Network TV tends to be very general, with large, general audiences of middle income. You cannot target very much (although daytime TV is great for selling products to old people and housewives and sports is great for selling beer). Cable is far more targetable. The audience for South Park is smaller, but a much more specifically defined group. A show about snowboarding may reach a much smaller audience, but it's a much better bet for Burton to spend their dollars there than on the Super Bowl.

There are also shows in the last few years that have survived because of the habits of their audience. The Office and especially Friday Night Lights probably wouldn't have survived on their ratings in past years, but their audience is extremely well educated, extremely affluent, and buys DVDs. Peep Show in the UK, probably the best sitcom on the air, survives for the same reason (DVD's, BBC is not ad dependent).

Network TV is like public art. Everyone has to like it or people complain and it gets taken down. But on the internet, where it is much, much cheaper to distribute content, you can target a very specific audience and find ways to make money off of them, be it targeted ads, DVD's, merchandise, or subscription.

I think the bittorent model is unlikely to ever be a real contender in this arena. You cannot track the ads or even make sure people are watching them.

What I think you likely will see and, in fact, already are, is cheaper productions, streamed Hulu style, with possible extra features or episodes available by subscription or for individual purchase.

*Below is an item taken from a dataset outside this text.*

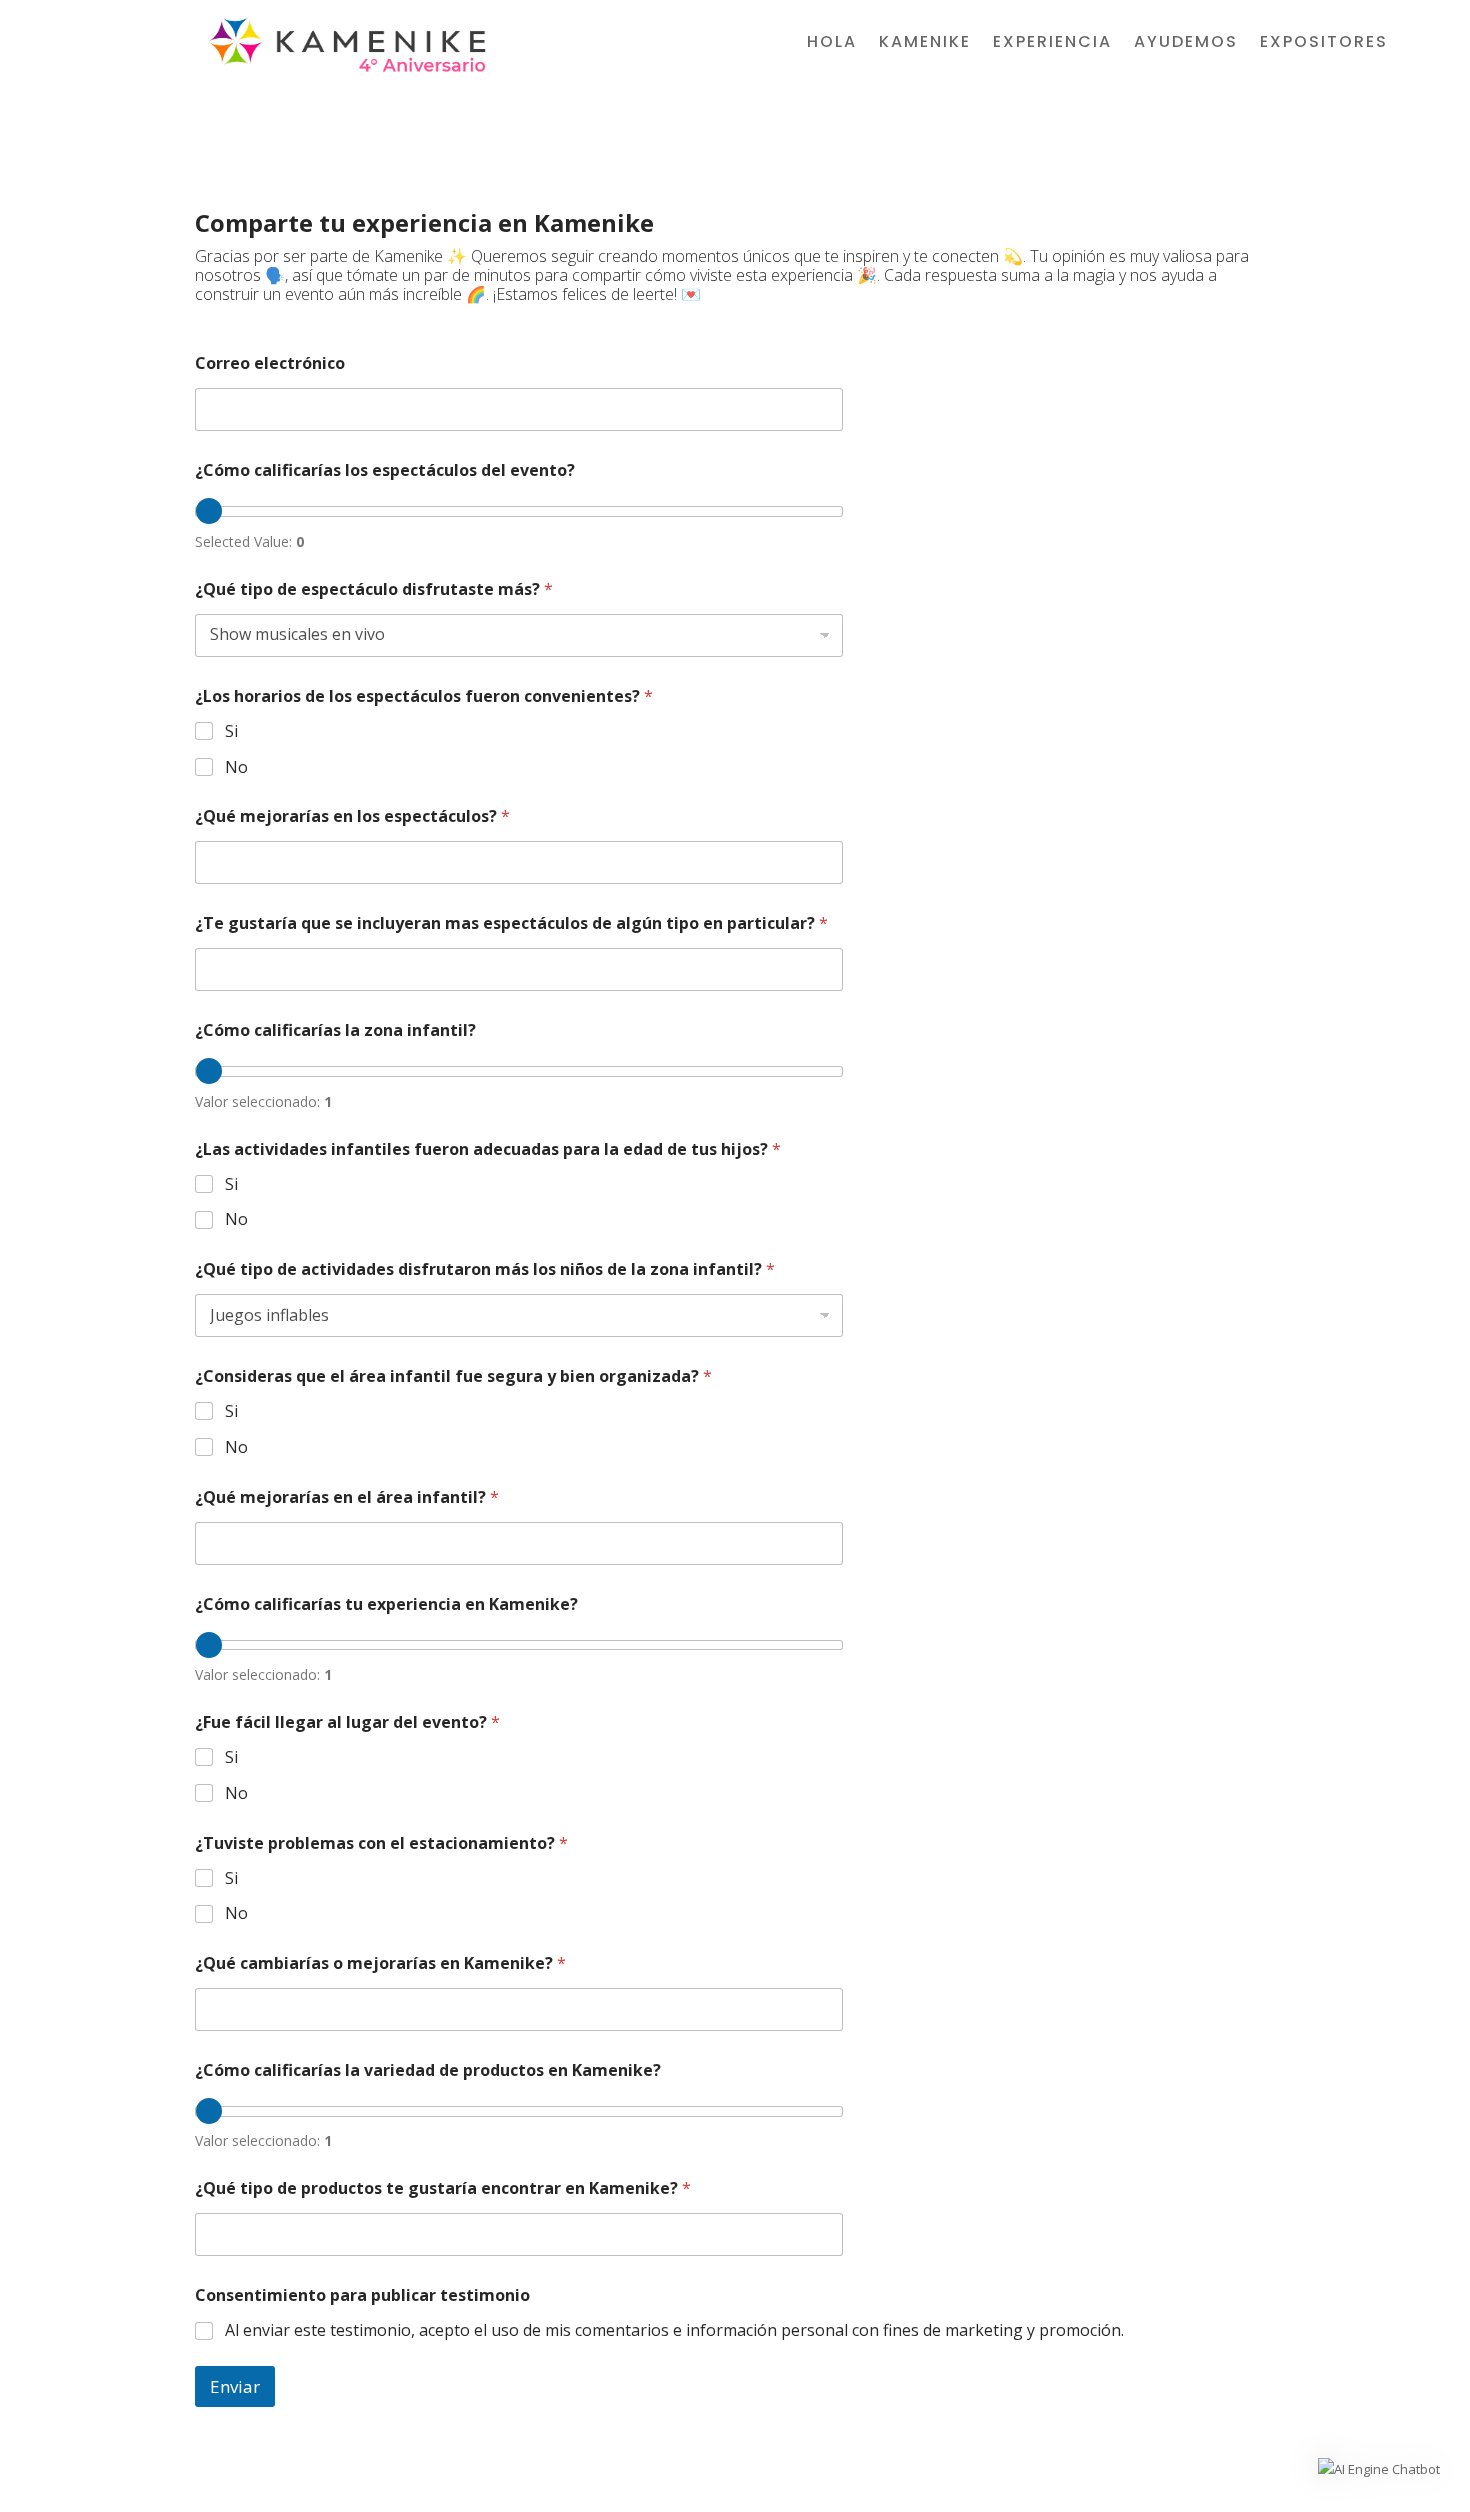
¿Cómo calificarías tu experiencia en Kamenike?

I think the future of episodic video content lies in mostly smaller productions, with machine targeted ads (like Google does with text based content now) or subscriptions or purchases of individual shows. Do you like the office? Pay $4.99 a year for loads of extras, or $29.99 for the extras plus downloads you can put on your iphone. Perhaps current episodes are available with ad support, but if you want back catalogue, you have to subscribe.

There will likely be sites that sift through this content for you and let you find shows you may be interested in more easily. The hard part will be finding the quality in all that's out there, much as the music industry is facing now. Perhaps media makers will make lists of things they like: Here's what Ryan Seacrest is watching, etc.

These may grow into subscription services, like HBO, that provide you with a wide array of viewable options for your monthly fee, but lack the ability to download, except at perhaps a discounted purchase price.